*演習用文章:*
==================================================

2017年11月19日。彼らはアメリカン・ミュージック・アワードの舞台に立ちました。その年の5月にビルボード・ミュージック・アワードで「トップ・ソーシャル・アーティスト賞」を、不動のチャンピオンであったジャスティン・ビーバーを抑えて受賞しており、海外での知名度が飛躍的に伸びた時期でもあります。

AMAs公式Twitterより、ステージリハーサルの様子↓

レカペインタビューなど、授賞式当日のまとめ記事↓

AMAsを放送している現地放送局ABCの報道番組「Good Morning America」公式Twitterより、本番の様子↓

この日の「今日のバンタン」↓

この "DNA" パフォーマンスは各方面で高い評価を得て、各紙がこぞって彼らのステージが2017年AMAsの「最高の瞬間」のひとつであったと讃える記事を残しています。


■海外進出を見据えた大規模リブランディング

そのAMAsのステージから遡ること約4か月。2017年7月5日に、防弾少年団はブランドロゴのリニューアルを発表しています。

==================================================

*担当課題 A:* 演習用文章によると、防弾少年団がブランドロゴのリニューアルを発表したのは何年何月何日か。
*担当課題 B:* 演習用文章のうち、「AMAs公式Twitterより、ステージリハーサルの様子↓」から「ニューアルを発表しています。」までを、両端も含めて一字も変えずに書き写してください。

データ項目
==================================================

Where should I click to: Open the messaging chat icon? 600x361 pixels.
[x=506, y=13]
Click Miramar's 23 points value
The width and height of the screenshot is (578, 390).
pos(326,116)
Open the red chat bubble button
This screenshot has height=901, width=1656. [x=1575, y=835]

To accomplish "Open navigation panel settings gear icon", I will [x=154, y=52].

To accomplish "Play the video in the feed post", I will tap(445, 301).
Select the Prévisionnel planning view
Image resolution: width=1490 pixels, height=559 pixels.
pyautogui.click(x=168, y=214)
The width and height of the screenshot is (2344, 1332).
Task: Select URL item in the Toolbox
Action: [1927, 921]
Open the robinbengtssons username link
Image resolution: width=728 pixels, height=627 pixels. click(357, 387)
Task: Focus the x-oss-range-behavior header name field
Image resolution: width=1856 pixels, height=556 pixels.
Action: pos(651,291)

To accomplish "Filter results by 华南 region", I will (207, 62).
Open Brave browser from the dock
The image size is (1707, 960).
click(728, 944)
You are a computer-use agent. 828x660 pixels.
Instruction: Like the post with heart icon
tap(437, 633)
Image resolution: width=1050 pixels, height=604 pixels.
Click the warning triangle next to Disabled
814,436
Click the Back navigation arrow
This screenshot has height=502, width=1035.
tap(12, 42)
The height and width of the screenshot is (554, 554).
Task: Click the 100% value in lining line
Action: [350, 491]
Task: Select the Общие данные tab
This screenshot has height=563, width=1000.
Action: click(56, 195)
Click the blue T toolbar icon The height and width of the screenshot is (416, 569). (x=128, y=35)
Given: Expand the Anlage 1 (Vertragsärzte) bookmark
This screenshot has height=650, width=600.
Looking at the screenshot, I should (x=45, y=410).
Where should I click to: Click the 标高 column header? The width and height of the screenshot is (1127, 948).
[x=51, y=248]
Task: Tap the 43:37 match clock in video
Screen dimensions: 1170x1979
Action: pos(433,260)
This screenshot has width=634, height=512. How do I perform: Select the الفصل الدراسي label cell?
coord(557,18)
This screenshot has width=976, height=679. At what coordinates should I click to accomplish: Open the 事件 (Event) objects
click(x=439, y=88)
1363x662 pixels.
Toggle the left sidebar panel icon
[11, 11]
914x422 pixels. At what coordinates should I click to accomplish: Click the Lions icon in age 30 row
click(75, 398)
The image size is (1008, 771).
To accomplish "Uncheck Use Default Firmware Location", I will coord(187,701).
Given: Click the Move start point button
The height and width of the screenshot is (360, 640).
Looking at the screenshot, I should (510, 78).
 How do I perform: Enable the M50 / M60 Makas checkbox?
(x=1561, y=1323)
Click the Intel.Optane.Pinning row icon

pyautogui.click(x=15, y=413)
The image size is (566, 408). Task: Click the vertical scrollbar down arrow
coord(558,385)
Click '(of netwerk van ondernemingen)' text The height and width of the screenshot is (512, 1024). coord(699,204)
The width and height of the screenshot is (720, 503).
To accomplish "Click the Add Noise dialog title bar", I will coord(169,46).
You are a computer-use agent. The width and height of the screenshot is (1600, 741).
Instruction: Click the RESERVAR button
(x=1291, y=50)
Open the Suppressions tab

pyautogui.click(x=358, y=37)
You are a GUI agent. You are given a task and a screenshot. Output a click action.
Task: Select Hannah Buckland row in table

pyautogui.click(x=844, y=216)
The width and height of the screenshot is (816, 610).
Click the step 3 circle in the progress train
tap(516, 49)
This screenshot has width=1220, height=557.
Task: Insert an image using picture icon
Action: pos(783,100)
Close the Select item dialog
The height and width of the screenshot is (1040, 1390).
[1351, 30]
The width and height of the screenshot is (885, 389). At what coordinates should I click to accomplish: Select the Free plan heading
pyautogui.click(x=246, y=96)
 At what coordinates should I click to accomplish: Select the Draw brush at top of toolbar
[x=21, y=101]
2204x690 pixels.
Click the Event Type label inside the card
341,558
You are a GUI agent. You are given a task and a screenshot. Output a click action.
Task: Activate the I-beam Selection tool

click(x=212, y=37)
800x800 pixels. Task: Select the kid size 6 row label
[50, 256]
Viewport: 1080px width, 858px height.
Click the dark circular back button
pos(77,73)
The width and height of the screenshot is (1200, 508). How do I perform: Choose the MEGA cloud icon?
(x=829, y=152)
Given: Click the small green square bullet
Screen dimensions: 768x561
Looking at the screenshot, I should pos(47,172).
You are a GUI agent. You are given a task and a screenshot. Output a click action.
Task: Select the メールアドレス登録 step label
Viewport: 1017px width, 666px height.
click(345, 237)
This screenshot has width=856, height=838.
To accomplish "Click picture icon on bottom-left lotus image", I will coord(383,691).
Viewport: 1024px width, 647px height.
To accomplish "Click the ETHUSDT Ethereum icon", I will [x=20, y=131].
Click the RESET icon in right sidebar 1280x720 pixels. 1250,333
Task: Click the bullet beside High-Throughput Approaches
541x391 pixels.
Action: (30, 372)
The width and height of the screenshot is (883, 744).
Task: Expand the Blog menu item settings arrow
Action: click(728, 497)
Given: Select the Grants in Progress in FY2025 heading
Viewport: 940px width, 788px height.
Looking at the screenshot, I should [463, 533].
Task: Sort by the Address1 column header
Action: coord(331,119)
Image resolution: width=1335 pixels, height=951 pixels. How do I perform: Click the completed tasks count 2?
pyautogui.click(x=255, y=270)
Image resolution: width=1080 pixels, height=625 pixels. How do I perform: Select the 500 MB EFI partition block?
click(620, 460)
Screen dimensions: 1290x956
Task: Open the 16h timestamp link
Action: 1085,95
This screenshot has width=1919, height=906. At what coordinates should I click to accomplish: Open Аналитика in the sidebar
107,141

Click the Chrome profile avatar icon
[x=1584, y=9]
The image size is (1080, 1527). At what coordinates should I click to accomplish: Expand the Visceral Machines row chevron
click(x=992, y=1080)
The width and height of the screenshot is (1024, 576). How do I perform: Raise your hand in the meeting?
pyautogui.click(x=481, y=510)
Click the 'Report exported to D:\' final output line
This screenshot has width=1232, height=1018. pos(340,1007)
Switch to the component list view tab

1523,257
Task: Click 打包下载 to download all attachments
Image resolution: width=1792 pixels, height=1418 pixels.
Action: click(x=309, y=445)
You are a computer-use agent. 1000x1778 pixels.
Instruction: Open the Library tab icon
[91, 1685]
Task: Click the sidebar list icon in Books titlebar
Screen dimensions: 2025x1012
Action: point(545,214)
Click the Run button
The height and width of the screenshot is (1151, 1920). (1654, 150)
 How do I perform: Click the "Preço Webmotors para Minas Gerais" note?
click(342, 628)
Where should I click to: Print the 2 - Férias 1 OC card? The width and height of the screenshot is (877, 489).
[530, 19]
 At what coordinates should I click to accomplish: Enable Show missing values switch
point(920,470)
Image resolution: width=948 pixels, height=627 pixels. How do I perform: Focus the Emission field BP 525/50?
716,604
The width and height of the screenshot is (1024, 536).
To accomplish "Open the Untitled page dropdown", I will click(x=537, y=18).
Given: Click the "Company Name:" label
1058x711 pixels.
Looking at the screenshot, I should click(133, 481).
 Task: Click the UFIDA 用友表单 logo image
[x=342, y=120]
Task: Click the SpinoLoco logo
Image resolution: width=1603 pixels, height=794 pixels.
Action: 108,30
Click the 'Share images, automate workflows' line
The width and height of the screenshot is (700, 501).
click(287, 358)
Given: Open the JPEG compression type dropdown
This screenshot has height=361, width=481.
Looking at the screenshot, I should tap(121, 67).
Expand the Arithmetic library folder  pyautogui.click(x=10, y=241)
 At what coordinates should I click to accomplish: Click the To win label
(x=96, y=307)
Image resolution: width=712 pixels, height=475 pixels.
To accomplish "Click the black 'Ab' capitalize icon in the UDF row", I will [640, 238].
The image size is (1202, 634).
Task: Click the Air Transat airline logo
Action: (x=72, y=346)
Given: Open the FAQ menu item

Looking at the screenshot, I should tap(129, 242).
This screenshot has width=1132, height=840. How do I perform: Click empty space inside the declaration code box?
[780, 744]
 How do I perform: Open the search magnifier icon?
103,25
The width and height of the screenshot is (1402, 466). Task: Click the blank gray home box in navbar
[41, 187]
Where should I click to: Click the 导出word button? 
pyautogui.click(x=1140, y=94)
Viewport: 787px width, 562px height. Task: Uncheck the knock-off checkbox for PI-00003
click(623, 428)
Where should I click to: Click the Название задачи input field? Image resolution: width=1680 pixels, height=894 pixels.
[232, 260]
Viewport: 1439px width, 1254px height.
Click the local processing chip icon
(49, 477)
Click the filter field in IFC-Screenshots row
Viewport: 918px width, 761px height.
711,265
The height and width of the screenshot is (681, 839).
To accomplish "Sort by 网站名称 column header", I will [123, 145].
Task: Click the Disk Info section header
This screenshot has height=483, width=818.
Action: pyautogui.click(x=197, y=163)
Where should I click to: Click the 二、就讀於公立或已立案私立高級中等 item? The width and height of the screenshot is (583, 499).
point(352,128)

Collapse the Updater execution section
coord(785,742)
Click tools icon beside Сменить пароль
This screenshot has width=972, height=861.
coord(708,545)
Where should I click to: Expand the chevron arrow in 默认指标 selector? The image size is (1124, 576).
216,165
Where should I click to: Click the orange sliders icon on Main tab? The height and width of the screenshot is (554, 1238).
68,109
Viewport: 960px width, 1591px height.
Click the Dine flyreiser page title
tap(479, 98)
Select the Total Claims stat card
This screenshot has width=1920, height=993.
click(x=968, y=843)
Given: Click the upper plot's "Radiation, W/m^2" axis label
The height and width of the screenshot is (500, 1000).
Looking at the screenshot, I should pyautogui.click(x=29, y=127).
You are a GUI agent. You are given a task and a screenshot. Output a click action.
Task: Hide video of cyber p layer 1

==================================================

*課題の結果 A:* 2017年7月5日。

*課題の結果 B:*
AMAs公式Twitterより、ステージリハーサルの様子↓

レカペインタビューなど、授賞式当日のまとめ記事↓

AMAsを放送している現地放送局ABCの報道番組「Good Morning America」公式Twitterより、本番の様子↓

この日の「今日のバンタン」↓

この "DNA" パフォーマンスは各方面で高い評価を得て、各紙がこぞって彼らのステージが2017年AMAsの「最高の瞬間」のひとつであったと讃える記事を残しています。


■海外進出を見据えた大規模リブランディング

そのAMAsのステージから遡ること約4か月。2017年7月5日に、防弾少年団はブランドロゴのリニューアルを発表しています。